Grief has no unified ‘expiry date’ that it adheres to; it stays with one as long as it is required too, despite what most of society deems appropriate.
I once was someone who felt that after a year one should be able to move on with his or her life; recently I have discovered just how cold that does appear; and I feel sorrow and regret for my previous behaviour.
Grief affects everyone differently; sometimes it manifests in tears…and sometimes in weird behaviours. It can stay as short a time as merely weeks…and sometimes stays as long as a decade or more. My paternal grandparents had been married 57 years when my grandpa passed; eleven years on and my grandma still grieves the loss. My maternal grandparents had been married 62 years when my grandpa passed; and my grandma – despite suffering from Alzheimer’s – grieved until the day she died six years later. My mother lost her husband (my step-dad) two years ago and still mourns him. I too grieve these losses if not as acutely.
A cousin lost her husband 7 years ago; and while she has moved on with her life; she too has her moments of grief even now.

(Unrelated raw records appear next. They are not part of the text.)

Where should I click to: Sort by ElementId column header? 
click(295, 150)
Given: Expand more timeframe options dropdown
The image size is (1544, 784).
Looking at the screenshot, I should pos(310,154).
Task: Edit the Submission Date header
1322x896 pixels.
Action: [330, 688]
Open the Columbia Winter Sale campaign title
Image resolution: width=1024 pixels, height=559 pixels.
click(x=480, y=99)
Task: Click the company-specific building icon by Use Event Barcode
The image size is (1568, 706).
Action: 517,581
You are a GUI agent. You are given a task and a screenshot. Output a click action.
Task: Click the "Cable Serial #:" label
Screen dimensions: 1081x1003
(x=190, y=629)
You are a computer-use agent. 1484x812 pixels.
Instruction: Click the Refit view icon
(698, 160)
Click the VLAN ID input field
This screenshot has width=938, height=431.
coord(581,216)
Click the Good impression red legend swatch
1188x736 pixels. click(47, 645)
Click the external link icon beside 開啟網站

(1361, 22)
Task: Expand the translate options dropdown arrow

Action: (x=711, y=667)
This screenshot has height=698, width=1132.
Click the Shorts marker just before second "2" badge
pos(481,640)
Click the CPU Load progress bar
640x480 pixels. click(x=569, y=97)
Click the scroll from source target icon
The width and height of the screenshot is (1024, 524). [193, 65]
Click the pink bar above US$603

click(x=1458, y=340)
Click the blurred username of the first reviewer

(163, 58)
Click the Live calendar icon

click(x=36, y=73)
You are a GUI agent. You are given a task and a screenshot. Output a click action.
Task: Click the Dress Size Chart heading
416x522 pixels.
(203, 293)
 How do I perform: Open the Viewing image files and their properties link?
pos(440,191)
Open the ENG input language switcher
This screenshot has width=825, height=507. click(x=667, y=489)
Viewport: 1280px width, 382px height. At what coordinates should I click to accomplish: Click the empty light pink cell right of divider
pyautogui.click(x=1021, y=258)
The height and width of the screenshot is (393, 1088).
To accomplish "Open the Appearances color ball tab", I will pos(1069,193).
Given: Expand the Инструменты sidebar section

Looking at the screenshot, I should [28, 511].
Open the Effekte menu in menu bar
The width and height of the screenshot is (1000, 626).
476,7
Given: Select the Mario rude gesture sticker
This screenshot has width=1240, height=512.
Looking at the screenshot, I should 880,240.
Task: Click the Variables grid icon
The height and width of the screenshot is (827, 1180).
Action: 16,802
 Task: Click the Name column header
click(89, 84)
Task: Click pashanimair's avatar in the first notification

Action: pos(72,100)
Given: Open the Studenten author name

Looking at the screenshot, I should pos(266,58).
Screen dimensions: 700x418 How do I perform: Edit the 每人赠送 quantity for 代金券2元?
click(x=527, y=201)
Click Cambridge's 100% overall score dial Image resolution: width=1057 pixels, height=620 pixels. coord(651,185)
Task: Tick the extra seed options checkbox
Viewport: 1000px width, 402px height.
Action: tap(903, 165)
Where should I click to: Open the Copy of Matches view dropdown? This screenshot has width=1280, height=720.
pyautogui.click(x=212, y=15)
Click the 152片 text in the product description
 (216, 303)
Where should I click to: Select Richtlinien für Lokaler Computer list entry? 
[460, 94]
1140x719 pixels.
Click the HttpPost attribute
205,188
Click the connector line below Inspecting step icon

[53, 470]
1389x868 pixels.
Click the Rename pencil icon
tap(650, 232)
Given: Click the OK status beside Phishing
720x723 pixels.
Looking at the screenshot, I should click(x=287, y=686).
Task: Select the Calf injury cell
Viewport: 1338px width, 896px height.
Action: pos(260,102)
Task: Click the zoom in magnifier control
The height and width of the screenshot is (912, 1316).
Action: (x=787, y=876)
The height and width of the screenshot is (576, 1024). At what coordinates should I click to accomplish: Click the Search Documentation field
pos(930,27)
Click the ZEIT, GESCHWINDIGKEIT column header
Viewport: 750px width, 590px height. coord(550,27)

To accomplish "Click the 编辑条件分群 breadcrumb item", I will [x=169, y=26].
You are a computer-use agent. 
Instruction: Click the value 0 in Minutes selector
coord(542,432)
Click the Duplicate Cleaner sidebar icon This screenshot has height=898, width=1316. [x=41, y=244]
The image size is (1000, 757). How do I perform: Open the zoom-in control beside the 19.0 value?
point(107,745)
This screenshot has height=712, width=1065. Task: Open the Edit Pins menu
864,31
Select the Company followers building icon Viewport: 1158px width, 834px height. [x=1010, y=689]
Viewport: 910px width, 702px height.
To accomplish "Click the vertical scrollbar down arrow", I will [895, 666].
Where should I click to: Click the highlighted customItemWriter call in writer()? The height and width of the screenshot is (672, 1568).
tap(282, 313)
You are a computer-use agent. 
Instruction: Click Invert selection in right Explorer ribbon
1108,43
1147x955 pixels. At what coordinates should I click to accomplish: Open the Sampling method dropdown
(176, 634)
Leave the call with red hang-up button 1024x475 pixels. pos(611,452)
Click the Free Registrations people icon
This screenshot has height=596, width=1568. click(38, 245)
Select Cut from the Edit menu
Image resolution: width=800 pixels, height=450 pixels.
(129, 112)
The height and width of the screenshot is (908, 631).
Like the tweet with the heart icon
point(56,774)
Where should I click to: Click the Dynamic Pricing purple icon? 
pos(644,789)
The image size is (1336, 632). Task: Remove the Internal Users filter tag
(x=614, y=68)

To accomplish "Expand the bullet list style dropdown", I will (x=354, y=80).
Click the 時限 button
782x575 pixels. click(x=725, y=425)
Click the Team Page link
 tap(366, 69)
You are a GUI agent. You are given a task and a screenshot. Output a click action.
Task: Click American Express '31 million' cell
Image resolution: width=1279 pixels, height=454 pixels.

A good friend of mine lost three people who were very dear to her in the space of two months. All this while trying to run a summer program for children for the library where she is currently employed. That is a lot of grief for one person or family to absorb all at once while also maintaining a professional appearance to the outside world.
It is my hope that society will see that grief knows no bounds; and those who experience it have no time line as to when they will be done with it and to be understanding to those who are going through it.